→ **SOURCE**
::::

Nous avons un grand besoin de nous remettre régulièrement sous le regard de Dieu, d’accueillir sa douce présence, de nous nourrir de son amour et de sa parole. C’est là, auprès du Dieu de la paix, de cet « Océan de paix qu’est la Trinité Sainte » (comme dit Catherine de Sienne) que nous pourrons trouver un peu de cette paix du cœur qui nous est si nécessaire, pour affronter dans la foi et l’espérance les situations qui sont les nôtres. Un chrétien qui ne prie pas est un chrétien en danger, disait Jean-Paul II dans son exhortation apostolique Novo millenio Ineunte publiée à l’aube du troisième millénaire.

Une prière de pauvre

Pour que notre prière soit féconde, qu’elle nous donne la paix, qu’elle fortifie notre foi et augmente notre charité, elle n’a nul besoin d’être une prière fantastique.

On peut se sentir parfois pauvre, distrait, sans goût ni enthousiasme, cela n’a aucune importance. Je dirais même le contraire : cela oblige notre prière à être non pas une belle réalisation dont on pourrait être fier, mais à devenir le cri d’un pauvre.  « Un pauvre a crié, Dieu écoute » dit le Ps 33. C’est la seule prière qui traverse les cieux.

Pour qu’elle nous fasse réellement toucher Dieu, (et nous laisse être touchés par lui), notre prière n’a pas besoin de lumières particulières pour l’intelligence, ni de consolations pour la sensibilité, elle a seulement besoin d’être fidèle et persévérante, d’être un acte sincère de foi et de confiance, d’exprimer un vrai désir d’aimer.

J’aime les mots d’un jeune philosophe chrétien français, Martin Steffens :

Dans l’ordinaire de notre vie, nous partageons au monde nos aptitudes. Dans notre prière, nous offrons notre part d’impuissance. C’est ce qui la rend toujours possible et actuelle… Il n’est jamais besoin d’attendre que les conditions soient idéalement réunies, si ce que nous offrons dans la prière, c’est notre humble condition de femmes et d’hommes. (Journal La Croix du 17 avril 2020)

Le monde a besoin de notre prière

Je pense aussi que le monde a absolument besoin de notre prière. Il a besoin d’être visité et touché par la miséricorde de Dieu ; c’est seulement dans ce contact avec Dieu qu’il sera renouvelé et sauvé. Les remèdes humains, les solutions sociales et politiques, sont insuffisantes. Il nous faut être comme ces veilleurs dont parle le prophète Isaïe dans le chapitre 62 de son livre, que Dieu a postés sur les murailles de Jérusalem. Ils ne se taisent ni de jour ni de nuit pour rappeler à Dieu ses promesses, ils ne doivent laisser à Dieu aucun repos tant qu’il n’ait accordé son salut à la cité sainte ! Comme la veuve de l’évangile face au juge inique, nous ne devons pas  laisser Dieu tranquille tant qu’il ne nous ait pas fait justice, c’est à dire qu’il ait fait miséricorde au monde.

::::

→ **ÉNONCÉ 1**
Selon la source, qui a dit qu'un chrétien qui ne prie pas est un chrétien en danger ?
→ **ÉNONCÉ 2**
Recopiez le passage de la source qui va de « On peut se sentir » jusqu'à « vrai désir d’aimer. », en remplaçant « persévérante » par « constante ».

::::

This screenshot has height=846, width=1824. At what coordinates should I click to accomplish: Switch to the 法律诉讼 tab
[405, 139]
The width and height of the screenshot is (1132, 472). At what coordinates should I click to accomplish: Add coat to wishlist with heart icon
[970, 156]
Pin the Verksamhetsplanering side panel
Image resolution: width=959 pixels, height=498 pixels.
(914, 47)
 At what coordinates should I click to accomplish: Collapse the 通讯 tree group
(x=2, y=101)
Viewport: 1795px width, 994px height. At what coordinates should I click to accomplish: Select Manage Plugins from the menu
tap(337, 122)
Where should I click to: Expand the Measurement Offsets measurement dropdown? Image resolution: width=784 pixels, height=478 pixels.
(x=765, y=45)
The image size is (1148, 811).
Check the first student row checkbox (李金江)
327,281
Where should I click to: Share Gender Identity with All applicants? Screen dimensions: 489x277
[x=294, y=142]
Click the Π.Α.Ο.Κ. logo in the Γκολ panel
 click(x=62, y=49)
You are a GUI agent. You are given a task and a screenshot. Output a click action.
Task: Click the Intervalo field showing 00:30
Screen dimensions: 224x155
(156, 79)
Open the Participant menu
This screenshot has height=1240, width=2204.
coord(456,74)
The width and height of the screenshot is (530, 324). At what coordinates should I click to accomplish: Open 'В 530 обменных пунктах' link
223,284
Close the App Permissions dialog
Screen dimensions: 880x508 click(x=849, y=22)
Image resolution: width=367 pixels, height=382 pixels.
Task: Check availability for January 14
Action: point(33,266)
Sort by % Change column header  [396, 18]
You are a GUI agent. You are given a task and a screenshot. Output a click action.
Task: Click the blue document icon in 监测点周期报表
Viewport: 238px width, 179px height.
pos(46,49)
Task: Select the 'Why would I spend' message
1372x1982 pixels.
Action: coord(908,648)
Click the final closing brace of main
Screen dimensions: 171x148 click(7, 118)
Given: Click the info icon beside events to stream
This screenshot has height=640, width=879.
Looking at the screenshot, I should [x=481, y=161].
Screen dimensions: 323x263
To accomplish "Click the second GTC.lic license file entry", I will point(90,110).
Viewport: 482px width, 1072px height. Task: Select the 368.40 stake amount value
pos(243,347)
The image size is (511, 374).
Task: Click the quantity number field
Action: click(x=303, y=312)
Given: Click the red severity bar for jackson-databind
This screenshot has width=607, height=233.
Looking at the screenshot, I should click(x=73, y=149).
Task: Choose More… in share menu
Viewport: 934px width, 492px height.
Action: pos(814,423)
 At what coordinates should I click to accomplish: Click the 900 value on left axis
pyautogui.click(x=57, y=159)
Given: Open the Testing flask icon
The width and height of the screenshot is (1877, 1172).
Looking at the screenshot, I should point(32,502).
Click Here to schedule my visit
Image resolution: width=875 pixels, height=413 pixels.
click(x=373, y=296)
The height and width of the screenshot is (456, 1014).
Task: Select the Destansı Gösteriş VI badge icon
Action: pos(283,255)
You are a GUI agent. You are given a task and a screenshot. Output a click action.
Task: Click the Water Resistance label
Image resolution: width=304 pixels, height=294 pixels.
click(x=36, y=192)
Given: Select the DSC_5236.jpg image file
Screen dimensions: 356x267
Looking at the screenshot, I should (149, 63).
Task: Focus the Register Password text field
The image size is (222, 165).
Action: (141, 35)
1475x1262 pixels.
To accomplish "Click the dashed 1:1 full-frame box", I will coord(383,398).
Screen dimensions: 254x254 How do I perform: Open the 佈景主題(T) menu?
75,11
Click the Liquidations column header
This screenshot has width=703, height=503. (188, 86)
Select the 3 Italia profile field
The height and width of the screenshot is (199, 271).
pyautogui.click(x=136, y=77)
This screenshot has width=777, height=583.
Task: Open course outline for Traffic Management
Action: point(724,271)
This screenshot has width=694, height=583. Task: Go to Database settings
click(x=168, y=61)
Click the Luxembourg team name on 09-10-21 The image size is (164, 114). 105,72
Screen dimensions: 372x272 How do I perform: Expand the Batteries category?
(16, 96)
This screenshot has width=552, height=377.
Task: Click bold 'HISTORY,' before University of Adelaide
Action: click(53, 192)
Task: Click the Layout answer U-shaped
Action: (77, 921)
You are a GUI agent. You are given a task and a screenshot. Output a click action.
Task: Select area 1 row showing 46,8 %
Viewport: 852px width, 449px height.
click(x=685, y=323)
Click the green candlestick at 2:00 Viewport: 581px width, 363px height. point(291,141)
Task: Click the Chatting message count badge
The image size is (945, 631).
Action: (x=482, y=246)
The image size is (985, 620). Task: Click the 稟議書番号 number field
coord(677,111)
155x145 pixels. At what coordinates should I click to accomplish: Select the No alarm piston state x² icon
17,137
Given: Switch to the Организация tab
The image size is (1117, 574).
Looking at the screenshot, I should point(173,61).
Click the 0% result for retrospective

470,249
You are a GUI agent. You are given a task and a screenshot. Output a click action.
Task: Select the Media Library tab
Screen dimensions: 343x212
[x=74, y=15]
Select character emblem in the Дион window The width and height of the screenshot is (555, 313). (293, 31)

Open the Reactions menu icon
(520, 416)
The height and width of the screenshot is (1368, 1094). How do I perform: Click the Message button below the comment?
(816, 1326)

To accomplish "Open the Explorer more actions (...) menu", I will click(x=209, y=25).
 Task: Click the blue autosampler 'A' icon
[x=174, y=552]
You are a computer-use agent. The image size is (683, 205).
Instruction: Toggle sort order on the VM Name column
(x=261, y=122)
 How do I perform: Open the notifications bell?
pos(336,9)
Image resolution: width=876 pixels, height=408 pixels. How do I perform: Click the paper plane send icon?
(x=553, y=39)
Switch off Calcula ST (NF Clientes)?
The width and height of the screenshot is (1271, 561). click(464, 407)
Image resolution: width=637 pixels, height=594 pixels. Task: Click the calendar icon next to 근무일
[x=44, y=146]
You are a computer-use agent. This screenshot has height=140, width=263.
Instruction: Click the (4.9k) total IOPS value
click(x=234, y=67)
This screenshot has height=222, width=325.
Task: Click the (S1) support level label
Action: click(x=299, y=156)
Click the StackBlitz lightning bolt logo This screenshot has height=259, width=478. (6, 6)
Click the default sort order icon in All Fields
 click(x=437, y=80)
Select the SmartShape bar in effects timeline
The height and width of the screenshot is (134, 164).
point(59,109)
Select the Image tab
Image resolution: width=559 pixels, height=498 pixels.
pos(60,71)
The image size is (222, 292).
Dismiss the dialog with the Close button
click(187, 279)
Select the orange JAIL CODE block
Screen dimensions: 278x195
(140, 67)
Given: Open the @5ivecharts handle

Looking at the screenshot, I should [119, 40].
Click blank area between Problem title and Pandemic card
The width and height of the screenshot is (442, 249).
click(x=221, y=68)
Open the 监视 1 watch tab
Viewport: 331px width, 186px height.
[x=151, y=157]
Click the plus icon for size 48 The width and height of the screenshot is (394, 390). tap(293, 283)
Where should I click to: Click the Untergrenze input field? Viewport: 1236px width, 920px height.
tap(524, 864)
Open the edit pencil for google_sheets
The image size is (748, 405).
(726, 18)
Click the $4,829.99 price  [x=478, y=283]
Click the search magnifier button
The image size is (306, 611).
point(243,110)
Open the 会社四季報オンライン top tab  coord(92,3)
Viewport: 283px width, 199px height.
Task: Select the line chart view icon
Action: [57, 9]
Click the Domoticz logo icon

::::

→ **CORRIGÉ COMPLET 1**
Jean-Paul II, dans son exhortation apostolique Novo millenio Ineunte.

→ **CORRIGÉ COMPLET 2**
On peut se sentir parfois pauvre, distrait, sans goût ni enthousiasme, cela n’a aucune importance. Je dirais même le contraire : cela oblige notre prière à être non pas une belle réalisation dont on pourrait être fier, mais à devenir le cri d’un pauvre.  « Un pauvre a crié, Dieu écoute » dit le Ps 33. C’est la seule prière qui traverse les cieux.

Pour qu’elle nous fasse réellement toucher Dieu, (et nous laisse être touchés par lui), notre prière n’a pas besoin de lumières particulières pour l’intelligence, ni de consolations pour la sensibilité, elle a seulement besoin d’être fidèle et constante, d’être un acte sincère de foi et de confiance, d’exprimer un vrai désir d’aimer.